I'm fortunate that my institution has large support centers dedicated to improving students' and faculty members' skills in writing (the Sweetland Center) and teaching (Center for Research on Teaching and Learning). Today, they jointly hosted a workshop entitled "Blogging in the Classroom," which I attended. Coming from a field in the natural and physical sciences, I expected to be a fish out of water. Surely a workshop on blogging as a teaching tool would be intrinsically catered to instructors in the writing-heavy humanities and social sciences? I actually considered skipping it, since I have plenty of data to analyze from a recent round of experiments.
Am I ever glad I went! The panelists were three well-spoken instructors from the disparate fields of history, writing and environmental science. It was the presence of this latter speaker, Bill Currie, that convinced me that blogging might be a valuable tool in a science classroom. There are a lot of ways to implement a blogging module in a course, but Dr. Currie uses it as a platform for public posting of formal essays by students as part of their coursework, i.e., an alternative to a traditional term paper. Students are invited to post (civil!) comments on each other's entries, and are graded for both their own entries and their reactions to others.

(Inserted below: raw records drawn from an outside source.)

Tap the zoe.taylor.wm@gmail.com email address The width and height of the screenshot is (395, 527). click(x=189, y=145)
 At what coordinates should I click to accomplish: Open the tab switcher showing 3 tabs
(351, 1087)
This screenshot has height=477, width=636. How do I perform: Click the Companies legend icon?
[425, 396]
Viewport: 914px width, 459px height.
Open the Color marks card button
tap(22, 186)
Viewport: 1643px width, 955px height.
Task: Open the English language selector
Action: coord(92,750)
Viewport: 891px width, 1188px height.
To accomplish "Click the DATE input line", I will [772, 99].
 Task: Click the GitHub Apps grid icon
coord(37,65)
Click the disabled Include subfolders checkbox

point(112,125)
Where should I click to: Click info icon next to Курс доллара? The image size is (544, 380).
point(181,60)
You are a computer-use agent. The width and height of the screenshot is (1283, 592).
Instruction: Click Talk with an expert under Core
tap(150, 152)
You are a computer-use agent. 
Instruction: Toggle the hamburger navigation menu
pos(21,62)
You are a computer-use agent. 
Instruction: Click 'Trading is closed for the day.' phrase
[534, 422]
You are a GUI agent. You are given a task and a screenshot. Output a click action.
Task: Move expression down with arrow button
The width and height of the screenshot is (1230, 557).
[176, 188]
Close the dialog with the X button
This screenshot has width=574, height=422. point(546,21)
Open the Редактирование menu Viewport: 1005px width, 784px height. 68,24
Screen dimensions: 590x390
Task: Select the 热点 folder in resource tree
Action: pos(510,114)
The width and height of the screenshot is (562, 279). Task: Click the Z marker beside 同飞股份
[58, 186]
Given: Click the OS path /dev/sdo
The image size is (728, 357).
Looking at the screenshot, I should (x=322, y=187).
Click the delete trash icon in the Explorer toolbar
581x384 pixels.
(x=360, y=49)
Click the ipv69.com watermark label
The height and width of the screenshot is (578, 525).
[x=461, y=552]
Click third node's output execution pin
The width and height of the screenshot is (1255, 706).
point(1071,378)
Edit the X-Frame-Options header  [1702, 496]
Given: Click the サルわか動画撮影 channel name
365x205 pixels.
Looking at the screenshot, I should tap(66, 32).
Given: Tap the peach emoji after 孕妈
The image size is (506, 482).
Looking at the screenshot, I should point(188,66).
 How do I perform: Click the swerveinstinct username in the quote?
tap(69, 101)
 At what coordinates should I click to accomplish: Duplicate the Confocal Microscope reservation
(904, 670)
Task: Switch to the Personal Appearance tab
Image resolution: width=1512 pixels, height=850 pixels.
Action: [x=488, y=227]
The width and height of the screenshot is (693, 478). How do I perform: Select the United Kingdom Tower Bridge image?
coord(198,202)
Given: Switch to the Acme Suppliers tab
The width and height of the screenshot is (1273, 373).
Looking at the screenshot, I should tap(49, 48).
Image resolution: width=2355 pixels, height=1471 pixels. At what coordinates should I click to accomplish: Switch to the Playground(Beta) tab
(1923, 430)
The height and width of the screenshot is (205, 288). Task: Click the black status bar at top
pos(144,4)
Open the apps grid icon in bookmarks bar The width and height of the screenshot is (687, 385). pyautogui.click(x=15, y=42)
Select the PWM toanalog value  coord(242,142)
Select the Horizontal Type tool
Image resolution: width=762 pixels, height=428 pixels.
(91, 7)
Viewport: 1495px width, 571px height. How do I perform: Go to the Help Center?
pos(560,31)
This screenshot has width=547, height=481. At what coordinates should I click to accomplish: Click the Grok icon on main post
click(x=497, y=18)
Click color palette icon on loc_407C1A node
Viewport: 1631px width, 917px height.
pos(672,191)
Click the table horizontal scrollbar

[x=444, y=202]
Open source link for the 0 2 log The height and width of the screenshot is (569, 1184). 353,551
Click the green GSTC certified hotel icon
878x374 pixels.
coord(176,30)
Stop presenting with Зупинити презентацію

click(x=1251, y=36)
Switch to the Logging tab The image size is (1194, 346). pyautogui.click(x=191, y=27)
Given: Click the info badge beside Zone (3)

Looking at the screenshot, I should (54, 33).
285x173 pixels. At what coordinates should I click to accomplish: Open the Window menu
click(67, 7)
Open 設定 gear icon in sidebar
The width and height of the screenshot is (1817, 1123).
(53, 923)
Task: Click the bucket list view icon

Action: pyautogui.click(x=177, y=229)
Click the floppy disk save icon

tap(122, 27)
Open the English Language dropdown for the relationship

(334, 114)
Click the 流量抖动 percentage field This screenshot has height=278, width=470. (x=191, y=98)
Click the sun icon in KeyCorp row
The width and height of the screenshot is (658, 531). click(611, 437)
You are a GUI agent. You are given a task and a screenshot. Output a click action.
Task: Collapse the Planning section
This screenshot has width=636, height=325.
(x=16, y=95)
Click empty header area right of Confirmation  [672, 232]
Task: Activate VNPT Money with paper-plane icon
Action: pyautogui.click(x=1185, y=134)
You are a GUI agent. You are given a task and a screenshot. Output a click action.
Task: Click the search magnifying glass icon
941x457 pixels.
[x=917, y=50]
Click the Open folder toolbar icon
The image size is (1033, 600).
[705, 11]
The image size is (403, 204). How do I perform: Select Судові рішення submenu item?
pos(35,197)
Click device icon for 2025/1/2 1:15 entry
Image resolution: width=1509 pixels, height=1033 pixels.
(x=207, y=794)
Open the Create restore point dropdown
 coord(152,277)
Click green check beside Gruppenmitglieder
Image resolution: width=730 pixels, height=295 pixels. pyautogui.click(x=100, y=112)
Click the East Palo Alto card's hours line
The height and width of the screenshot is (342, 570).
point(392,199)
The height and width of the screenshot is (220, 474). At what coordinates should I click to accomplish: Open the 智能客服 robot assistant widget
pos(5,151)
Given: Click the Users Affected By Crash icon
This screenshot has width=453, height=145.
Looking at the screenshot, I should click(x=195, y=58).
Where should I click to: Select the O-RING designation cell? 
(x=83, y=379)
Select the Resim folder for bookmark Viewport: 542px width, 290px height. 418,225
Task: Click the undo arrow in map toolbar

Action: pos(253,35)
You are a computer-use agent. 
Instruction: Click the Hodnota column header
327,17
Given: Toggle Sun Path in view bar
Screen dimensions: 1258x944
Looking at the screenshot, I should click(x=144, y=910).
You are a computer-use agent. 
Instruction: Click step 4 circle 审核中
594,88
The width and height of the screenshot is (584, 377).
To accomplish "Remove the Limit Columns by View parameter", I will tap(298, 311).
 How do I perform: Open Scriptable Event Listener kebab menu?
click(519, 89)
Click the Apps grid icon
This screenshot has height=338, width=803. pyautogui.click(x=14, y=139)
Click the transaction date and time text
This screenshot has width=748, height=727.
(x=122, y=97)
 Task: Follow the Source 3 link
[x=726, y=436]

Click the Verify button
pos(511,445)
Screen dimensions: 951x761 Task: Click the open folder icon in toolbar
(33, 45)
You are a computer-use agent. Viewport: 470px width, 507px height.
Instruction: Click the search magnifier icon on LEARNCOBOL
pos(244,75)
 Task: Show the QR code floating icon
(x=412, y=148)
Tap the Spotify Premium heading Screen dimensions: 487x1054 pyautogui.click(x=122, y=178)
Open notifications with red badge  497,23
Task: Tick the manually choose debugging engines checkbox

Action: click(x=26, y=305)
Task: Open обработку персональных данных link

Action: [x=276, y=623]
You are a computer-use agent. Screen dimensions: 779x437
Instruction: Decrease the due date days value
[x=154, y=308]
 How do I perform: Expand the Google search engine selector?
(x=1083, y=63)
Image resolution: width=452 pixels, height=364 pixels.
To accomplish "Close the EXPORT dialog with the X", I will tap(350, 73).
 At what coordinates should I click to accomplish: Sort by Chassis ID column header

Coming away from this workshop, I can see the following as possible advantages of blogging assignments.
1) It puts the direction of learning into the hands of students, rather than solely professors and grad assistants. Rather than listening to the lone voice of a professor, they have a role in shaping their own learning. In this way, blogging plays a role similar to traditional oral presentations, but uses less class time and exercises a different skill set. It might also allow more in-depth discussion than classroom presentations. Of course, student-run learning comes with its share of caveats, but perhaps some form of instructor (or peer!) review could be implemented to rein in factual errors to some extent.
2) It provides a safe(r) forum to exchange ideas without fear of sounding ignorant. If students are given the option to post entries and comments anonymously (that is, anonymously to everyone except the professor), the panelists noticed that students less inhibited in discussing controversial topics. I bet it would also encourage them to ask for clarification of fundamental points of scientific arguments without embarrassment.
3) It provides an incentive for students to showcase their best critical thinking and writing. After all, many of these course-run blogs are public. If your essay is being read not only by your instructors, but also by your peers (and potentially your grandmother, as one panelist put it), you have a stronger motivation to put forth your best, most polished work.
4) It enfranchises students and prepares them for deeper participation in the democratic forum of the internet. This seems to me a very valuable skill for anyone wanting to shape our increasingly interconnected society through their ideas.
5) It provides real-world, public writing experience. This should make for a nice resume item, and possibly "open the valve" of open-ended communication for many students, as panelist Naomi Silver put it.
Since there is such a heavy emphasis on learning the core material in my field (chemistry), any writing and blogging assignments would have to take a backseat to more structured conceptual learning and problem solving. However, science professors have already been incorporating writing assignments into their curricula for some time. In my intro biochemistry course, for instance, my prof had us summarize one or two peer reviewed articles in our own words, discussing the main findings and any strengths or weaknesses of each study. This could easily be translated to a blog format, with the added advantage of promoting discussion (and, one hopes, a sense of relevance!) of the topics. I also expect the anonymity of blogging via usernames would make students less ashamed to admit their misunderstandings about a topic. This might be a convenient way for future scientists and medical professionals to "break into" the primary literature without worrying about what they think they're already supposed to know.
Lots of exciting possibilities here... I'm so glad to be living in the information age!